I know this can all be confusing but the point of this post was to make you aware of the different nuances and meanings when trying to translate something from English to French.

  1. OK, great! :) You’re welcome!
    You may also have noticed that when someone says: ‘je suis chaud(e)’ (colloquial), that just means that the person is motivated on doing some activity; also: ‘je suis chaud pour [faire quelque chose]’
    Actually in this expression, as it’s colloquial, people say ‘chui chaud’ for ‘je suis chaud’ :)

  2. Hi!
    Funny article and very useful for English speakers!

    As a French, I would like to specify something about the use of the “elle est bonne” expression :)

    I would say that only the people below 40-45 max. are using it (or having a young/open state of mind, using it as a joke), mainly when between male friends, anyway!
    “Ouah! Comment elle est trop boooonne!!!” :) This expression is vulgar anyway, unless you are joking between friends.

    Actually, ‘elle est bonne’ doesn’t mean that a woman is good at sex, but that she is looking sexy and having nice curves :)
    If you want to say (with the same type of talking) that a woman likes sex or is good at it, you would say ‘Elle est (trop) chaude!’ or maybe in this situation:
    – …et elle est bonne au lit?
    – grave! (‘totes!’)

    In other situations, people can ‘normally’ use the ‘elle est bonne’ phrase meaning “she’s good at (any activity)”; maybe some people in the room will think about the second sense, but it would only sound a bit silly to bring up the connotation joke, like a teenager joke…

    For “il est bon”, meaning ‘he is a good lover’: I’ve never heard anybody using it with the masculine. I guess it would only be like, making the joke of the literal declension.
    To say a man is good at sex, you may say: ‘c’est un bon coup!’ and maybe for the youngest: ‘il est trop chaud!’
    A funny expression, eventhough less used by the young, but that will always make French people smile, evenmore if said by an English speaker, to say that a man like sex is ‘c’est un chaud lapin!’

    Girls would rather say about a nice-looking man: ‘il est trop beau!’, ‘beau gooooosse!!, ‘il est canon!’, and ‘Aaaaaaaah!!!’, as well :)

    1. Hello Charles,

      thanks for your input. I updated my post with some of your examples. THe use of chaud is a new one for me because in French Canadian, it also has different meanings. “je suis chaud” can mean I am drunk for a man Like the verb introduire which can be used to mean introduce which it cannot in French from France.
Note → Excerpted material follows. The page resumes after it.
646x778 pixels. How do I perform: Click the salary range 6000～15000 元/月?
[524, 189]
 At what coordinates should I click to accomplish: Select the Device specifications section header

      I am not sure I agree that “elle est bonne” is only used by people below 45. I’ve heard people well into their 50’s and 60’s using this expression in a relaxed party atmosphere. Granted,it sounded creepy to me, they did use it and they were laughing about it. (not isolated events). I do live in a rather blue collar area in the south of France so maybe its just a matter of social class or setting or region of France?

      THanks again Charles

  3. Hahhaa, so funny, love this Annie. I had no idea about the Vaseline thing. I use it regularly on my lips instead of chapstick (have some right here actually) and actually walked into a pharmacy recently with my mother-in-law to buy some more. I’ve rarely seen the brand Vaseline and got some garbage that was too watery. Anyway, no one gave me any weird looks but now I’m a little embarrassed. Just asked my husband (who is French) and he said he wasn’t overly familiar with Vaseline until he met me (since I have it on me at all times for my lips) but it does have a connotation in France as a lubricant for sex. The brand is pretty popular in the US and there are all kinds of products made my Vaseline (lotions and other body products) so I never really thought about it. Happy I learned something today. Hope you’re enjoying summer! ;-)

  4. Very interesting and very true. You have to live in France to be perfect like that. Most likely tourists will do it wrong but we are sometimes ok with that. I used to live in Paris (30 Yrs) but now I am in Palm Spgs. I miss Paris.